WP6 – Patient-Derived Cell Assays

We met all milestones and deliverables but one and exceeded some of the goals. We have acquired cells or tissues from Ankylosing Spondylitis and Dupuytren’s Disease, Myositis, Lupus and Systemic sclerosis patients, and established 13 assay formats which have been used for probe testing. Access to FOP patient material has been achieved through collaboration with Alex Bullock at SGC Oxford. Further, new dedicated collaborative funding for studies in inflammatory bowel diseases was secured by July 1 2018. An agreement with the Karolinska University Hospital has been made to source patient material from Sjögren’s syndrome patients, with start second half of 2018.

WP7 – Informatics

All milestones and deliverables were met. The team has implemented new data-capture filters within the Scarab database to capture new assays developed in the last year at Karolinska Institutet and University of Oxford.  We have also conducted a major redesign of the ULTRA-DD web-site to make it easier to navigate and view our deliverables thus far.  With regards to data dissemination we have continued to work to improve the ULTRA-DD web-site and work with SGC Toronto on the maintenance and development of the ChromoHub tool.  We have also visited the ChEMBL development team at the EBI to discuss the deposition of both SGC and ULTRA-DD chemical probe datasets into the ChEMBL database for which we hope the first datasets will be deposited by July 2018. 

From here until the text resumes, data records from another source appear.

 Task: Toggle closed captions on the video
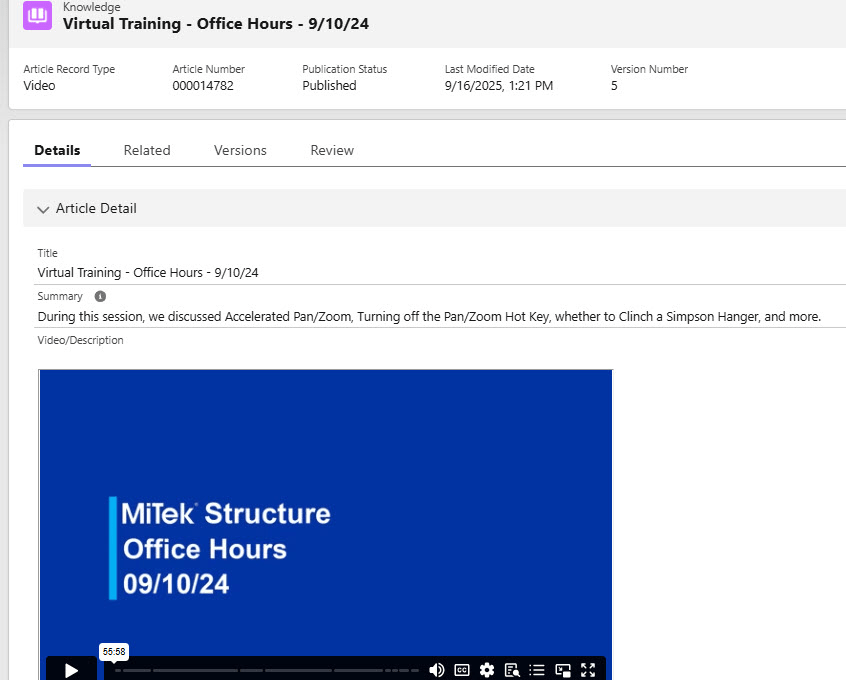coord(462,670)
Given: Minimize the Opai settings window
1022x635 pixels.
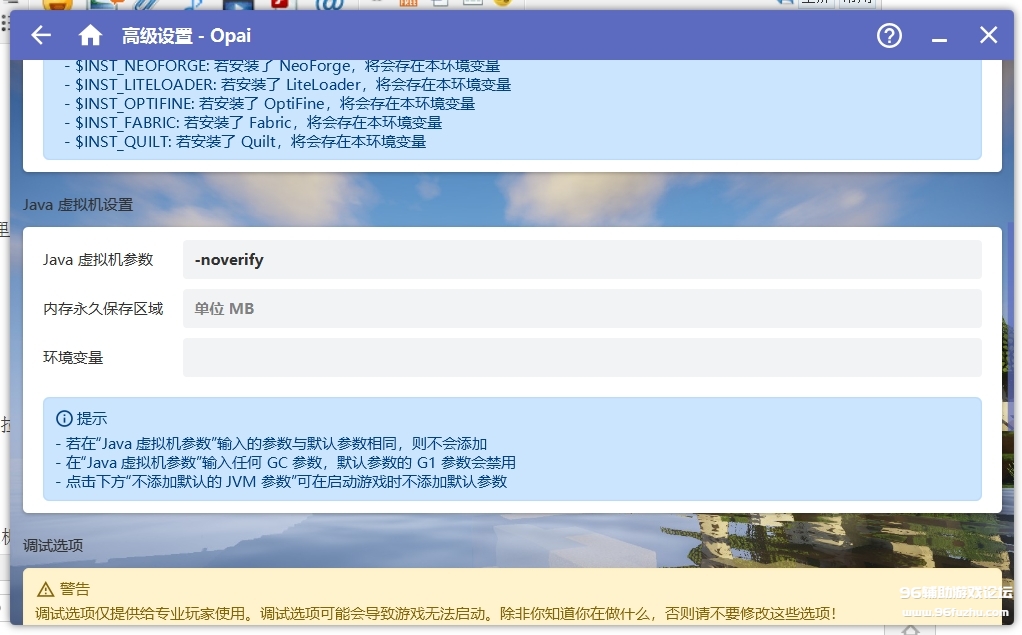Looking at the screenshot, I should (939, 36).
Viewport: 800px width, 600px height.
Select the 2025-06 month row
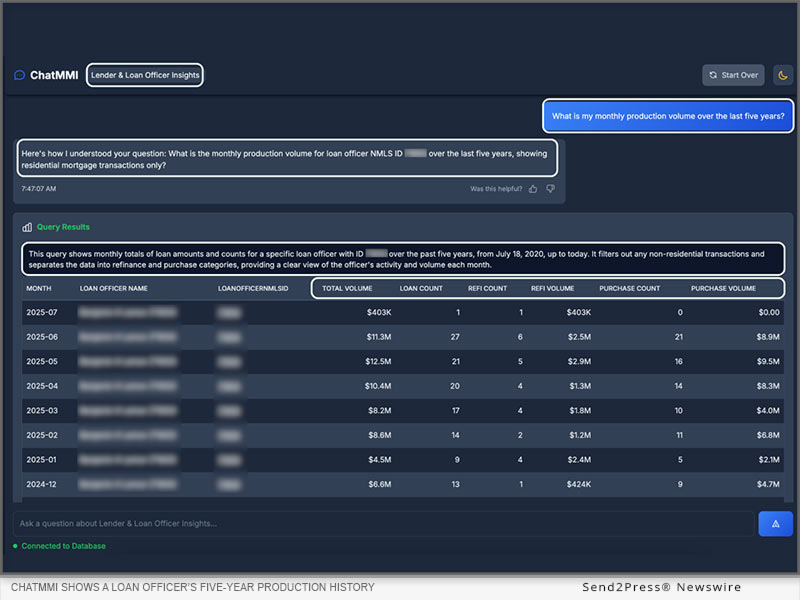click(x=40, y=337)
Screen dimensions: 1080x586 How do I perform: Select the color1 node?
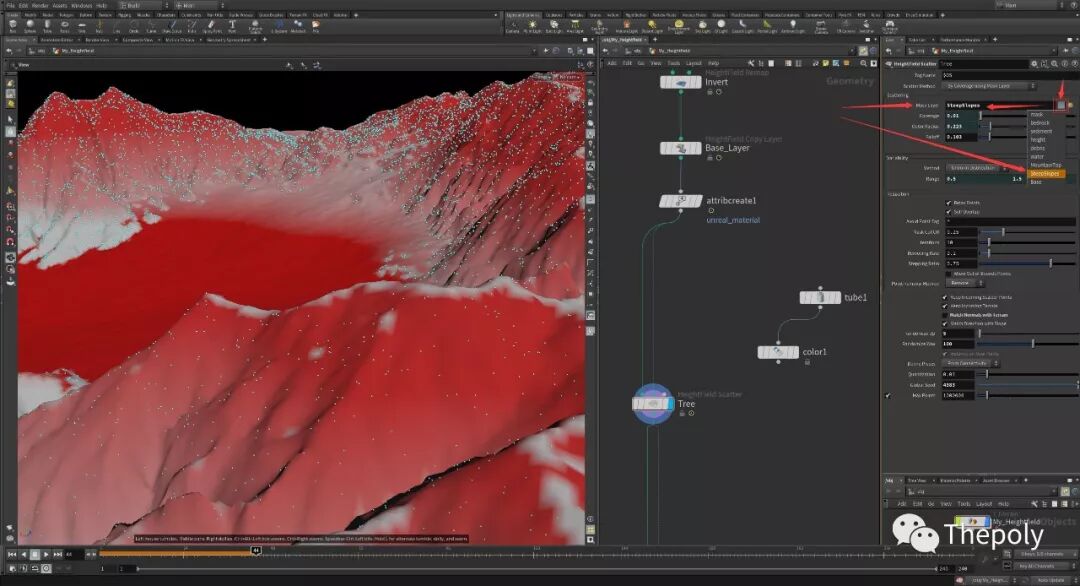778,352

WP8 – Outreach and Network

All milestones and deliverables were met. Our work to attract collaborations with Disease Foundations and Patient Organizations has expanded with a larger collaborative effort with three ALS patient organizations. We are happy to report that a new research programme aiming to quantify and model economic impact driven by open science has been put in place in P3 by two of the ULTRA-DD Principal Investigators and funded by the Oxford Martin School. ULTRA-DD chemical probes have been distributed directly by us to at least 20 international research groups and through our chemical vendor partners, additional ~200 samples were distributed, although we cannot with certainty know from how many individual organizations. We have during P3 also initiated a collaboration with the company Modiquest for distribution of open access antibodies. 

WP9 – Management

All milestones and deliverables were met. Overall, the management of the project is working well, with established informal and formal channels for governance and interactions. Project finances are coordinated from University of Toronto, and research activities are running according to budget. A team of principal investigators, scientists and PhD students from ULTRA-DD alongside EFPIA partners visited Brussels and the IMI in October 2017 for the half-way review. Overall, the feedback from the review committee was very positive.